Dr. John Dayal has spent four decades documenting the erosion of minority rights in India. At 76, the veteran human rights activist has witnessed cycles of communal violence, investigated attacks on Christians, and tracked the systematic marginalization of India’s diverse communities. But when he read about the University Grants Commission’s latest curriculum framework in late August, even this seasoned observer of India’s cultural wars was startled by its brazenness.
“A cabinet minister told a school class last week the first man in space was an Indian - the flying god Lord Hanuman,” Dayal told Christian Today. “The minister was dead serious.” For Dayal, that moment crystallized what he sees in the UGC’s draft Learning Outcomes-based Curriculum Framework: “This UGC curriculum framework is educational apartheid - it systematically privileges one religious tradition while marginalising India’s magnificent diversity. When academic rigour is replaced with sectarian ideology, we move from education to indoctrination.”
Released on August 20 for nine undergraduate subjects - Anthropology, Chemistry, Commerce, Economics, Geography, Home Science, Mathematics, Physical Education and Political Science - the framework represents the most comprehensive attempt yet to integrate what the UGC calls “Indian Knowledge Systems” into higher education. Aligned with the National Education Policy 2020, it promises to move beyond rote learning toward holistic, multidisciplinary education while connecting students with India’s intellectual heritage.
But across India’s educational landscape, from the government offices of Kerala to the tribal colleges of Northeast India, from chemistry laboratories to student union halls, a remarkable coalition of resistance is forming around a shared conviction: this isn’t educational reform but ideological conquest.
The sacred and the scientific
The framework’s ambitions are sweeping. Chemistry students will begin their courses with a Saraswati Vandana and explore traditional Indian medicines alongside molecular structures. They’ll study the therapeutic uses of milk, water and honey, learn preparation methods for traditional fermented beverages like kanji, mahua and toddy, and examine “ancient Indian knowledge of Parmanu” in units on atomic structure, presenting recapitulation of atomic concepts in ancient India alongside Bohr’s theory.

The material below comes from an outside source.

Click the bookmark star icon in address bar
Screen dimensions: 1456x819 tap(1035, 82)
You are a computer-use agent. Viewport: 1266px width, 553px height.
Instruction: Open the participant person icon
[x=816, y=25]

Mathematics introduces ancient timekeeping methods called Kala Ganana, where students calculate time using the Sun, Moon, stars, and Earth’s motion. The curriculum draws on texts like the Surya Siddhanta and Aryabhatiyam, explores cosmic time cycles including Yugas, Kalpas, and Brahma’s day, and examines the Panchanga calendar system for determining auspicious moments in rituals and festivals. Students will study sutra-based arithmetic and geometry from the Shulba Sutras, mandala geometry and yantras, rangoli and kolam as algorithmic art forms, and temple architecture with ayadi ratios.
Commerce education incorporates Kautilya’s Arthashastra prominently, with the framework stating that “Commerce education must incorporate the holistic learning approach derived from Bhartiya philosophy.” Most provocatively, the draft suggests that concepts like ‘Ram Rajya’ can be explored in the context of corporate social responsibility and environmental, social and governance frameworks. The commerce curriculum includes leadership teachings from the Bhagavad Gita and modules on Bharat Bodh, Viksit Bharat and Indian knowledge traditions.
In political science, V.D. Savarkar’s “The Indian War of Independence” appears in reading lists for courses on the freedom struggle, with the syllabus listing “National Movement – B.G. Tilak, Mahatma Gandhi, Nationalists – V.D. Savarkar, Deen Dayal Upadhyaya.”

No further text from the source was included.